Avon Products, Inc. (NYSE:AVP) crashed by 5.77% in its third consecutive down session though it managed to recover a bit in the latter hours. The volume spiked to 28 million, more than double the daily average of 12 million. The selloff came on the back of the weak first quarter results of the cosmetics company.
Avon Products, Inc. (NYSE:AVP) reported revenue of $1.8 billion, down by 18% on a y-o-y basis but the company blames that on the forex fluctuation as the constant currency revenue actually shows an increase of 1%. The adjusted earnings per share of the company collapsed to $0.04, a huge decline of 67% over a y-o-y basis.
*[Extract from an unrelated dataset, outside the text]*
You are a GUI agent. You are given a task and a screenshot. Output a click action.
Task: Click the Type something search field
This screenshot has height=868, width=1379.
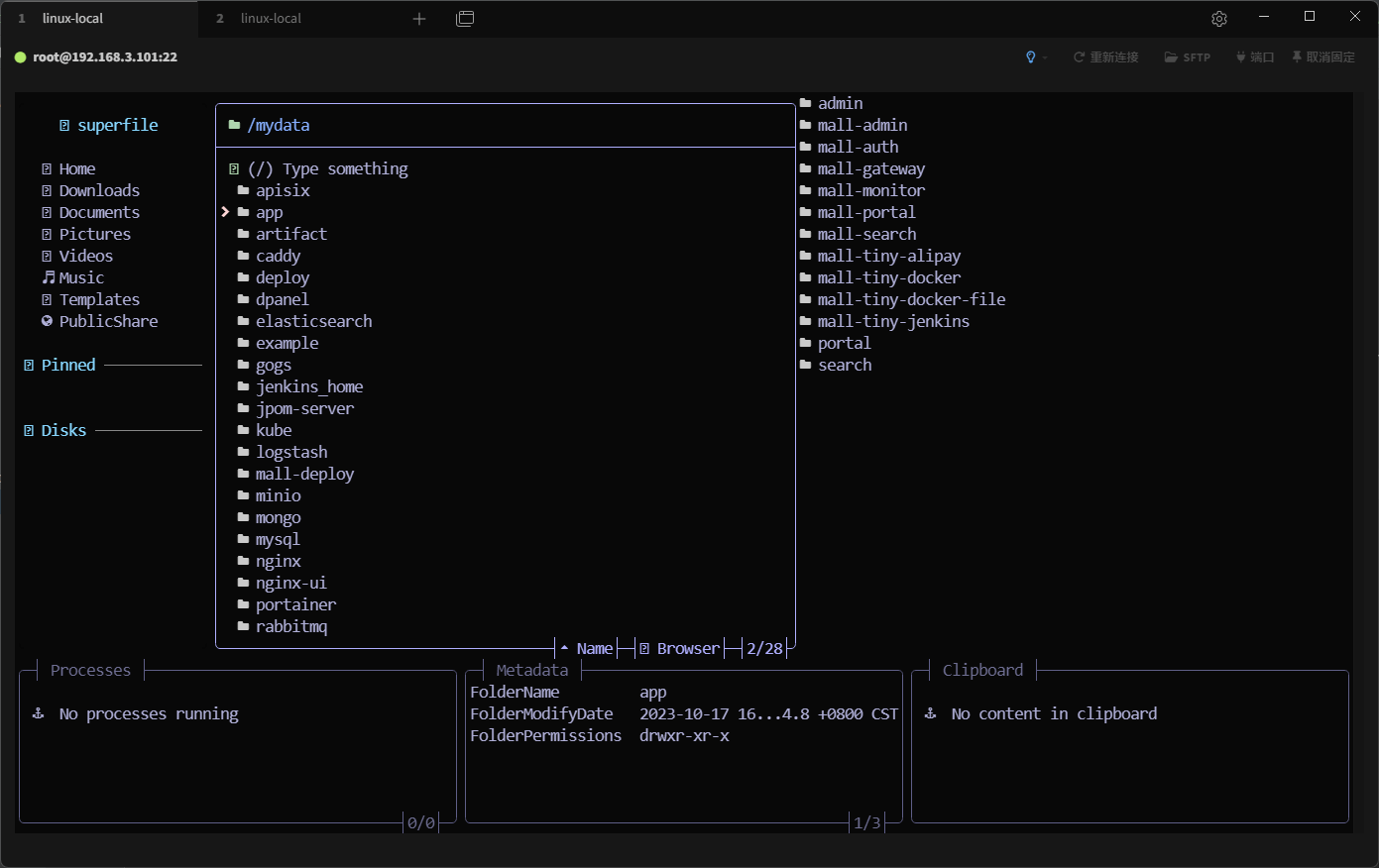coord(344,168)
The GAAP bottom line rising by 13% couldn’t cover the loss of $0.33 per share. The revenue of $1.80 billion came short of the expected revenue of $1.83 billion and the EPS of $0.04 fell a long way short from the expected figure of $0.07.
The crisis from the currency headwinds may not be over for the company as the full year guidance suggests. The revenue is expected by the company to fall by 17% from the 2014 figure, producing full year revenue of roughly $7.4 billion, much weaker than the street’s expectation of $7.77 billion for 2015.
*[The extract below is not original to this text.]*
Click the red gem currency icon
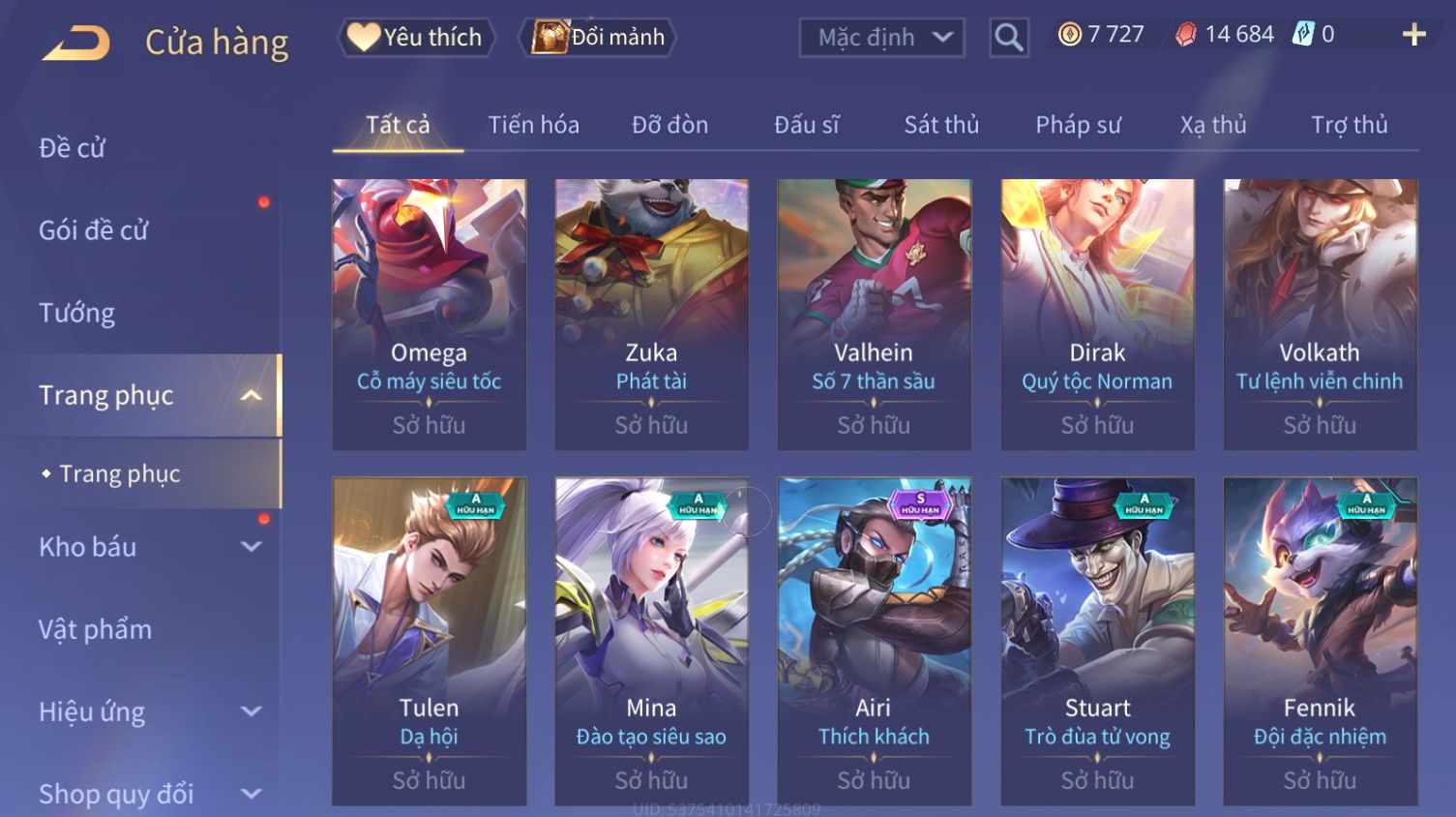This screenshot has height=817, width=1456. (1185, 35)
The currency headwind pushed the Latin American revenue down by 22% but in constant dollars, it was actually up by 3%. Same thing was seen in the case of Europe, Middle East and Africa. Only North America produced constant dollar decline with a loss of 17%.
The charts suggest that the problems for the company may be far from over as the sideways phase for the last few months looks like just a pause in the downtrend, which shows no sign of reversal yet. The increased volume hints at continued distribution in the range.